REQUIREMENT:
In the records below, which lines include "computer"? Copy them.

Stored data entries
»»

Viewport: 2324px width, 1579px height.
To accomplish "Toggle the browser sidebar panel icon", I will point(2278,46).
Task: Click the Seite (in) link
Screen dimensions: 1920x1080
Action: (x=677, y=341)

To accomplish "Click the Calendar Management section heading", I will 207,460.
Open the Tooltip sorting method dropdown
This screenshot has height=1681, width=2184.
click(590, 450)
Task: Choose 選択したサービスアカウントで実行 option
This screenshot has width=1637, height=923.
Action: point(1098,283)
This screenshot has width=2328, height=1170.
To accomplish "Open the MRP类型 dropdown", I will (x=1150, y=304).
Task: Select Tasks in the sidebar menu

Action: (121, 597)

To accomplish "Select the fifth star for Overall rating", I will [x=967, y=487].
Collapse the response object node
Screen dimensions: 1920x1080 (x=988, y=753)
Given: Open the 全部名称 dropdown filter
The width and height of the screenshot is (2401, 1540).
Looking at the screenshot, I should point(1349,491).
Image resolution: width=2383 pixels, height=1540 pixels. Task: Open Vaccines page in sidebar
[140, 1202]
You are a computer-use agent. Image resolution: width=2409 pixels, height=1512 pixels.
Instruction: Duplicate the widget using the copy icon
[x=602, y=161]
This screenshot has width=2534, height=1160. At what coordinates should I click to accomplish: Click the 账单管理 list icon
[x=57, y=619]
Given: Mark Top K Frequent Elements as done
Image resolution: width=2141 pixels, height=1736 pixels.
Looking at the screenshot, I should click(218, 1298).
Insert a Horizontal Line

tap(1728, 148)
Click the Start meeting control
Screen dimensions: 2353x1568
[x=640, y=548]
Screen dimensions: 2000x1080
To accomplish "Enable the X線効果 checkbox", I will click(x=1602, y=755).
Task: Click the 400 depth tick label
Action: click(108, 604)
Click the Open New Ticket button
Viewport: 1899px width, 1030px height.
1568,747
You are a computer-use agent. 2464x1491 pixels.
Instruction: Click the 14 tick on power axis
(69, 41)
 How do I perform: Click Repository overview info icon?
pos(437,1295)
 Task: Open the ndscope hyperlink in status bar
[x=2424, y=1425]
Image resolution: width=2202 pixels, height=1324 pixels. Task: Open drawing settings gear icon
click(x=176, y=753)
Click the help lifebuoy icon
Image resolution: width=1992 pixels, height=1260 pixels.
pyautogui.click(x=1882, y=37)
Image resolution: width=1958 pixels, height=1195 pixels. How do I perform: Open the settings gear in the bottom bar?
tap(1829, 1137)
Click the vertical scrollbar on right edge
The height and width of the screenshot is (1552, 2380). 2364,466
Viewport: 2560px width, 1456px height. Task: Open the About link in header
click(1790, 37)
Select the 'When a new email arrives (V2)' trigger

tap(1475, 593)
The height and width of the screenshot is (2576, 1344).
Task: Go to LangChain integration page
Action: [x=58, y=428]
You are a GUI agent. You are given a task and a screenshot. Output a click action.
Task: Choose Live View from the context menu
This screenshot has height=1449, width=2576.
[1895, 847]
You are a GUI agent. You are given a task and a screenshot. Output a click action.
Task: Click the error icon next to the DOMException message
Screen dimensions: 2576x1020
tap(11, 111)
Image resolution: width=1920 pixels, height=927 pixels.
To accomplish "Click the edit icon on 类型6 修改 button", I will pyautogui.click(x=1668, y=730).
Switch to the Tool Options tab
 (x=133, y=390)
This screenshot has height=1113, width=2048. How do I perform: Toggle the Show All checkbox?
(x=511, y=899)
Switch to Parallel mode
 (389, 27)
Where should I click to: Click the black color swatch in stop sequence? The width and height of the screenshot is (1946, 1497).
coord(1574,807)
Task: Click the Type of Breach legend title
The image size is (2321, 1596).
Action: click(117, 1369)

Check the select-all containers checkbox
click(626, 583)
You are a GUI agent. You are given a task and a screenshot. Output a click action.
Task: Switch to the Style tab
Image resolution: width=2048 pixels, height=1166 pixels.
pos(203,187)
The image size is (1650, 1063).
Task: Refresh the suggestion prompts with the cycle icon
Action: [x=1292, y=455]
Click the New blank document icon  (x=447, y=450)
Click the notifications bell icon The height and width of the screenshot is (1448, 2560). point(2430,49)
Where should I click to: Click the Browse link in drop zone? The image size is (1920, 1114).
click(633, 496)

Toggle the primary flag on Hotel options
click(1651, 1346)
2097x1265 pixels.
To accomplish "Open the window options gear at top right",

««

ANSWER TO THIS TASK:
You are a computer-use agent. Image resolution: width=2409 pixels, height=1512 pixels.
You are a computer-use agent. 2464x1491 pixels.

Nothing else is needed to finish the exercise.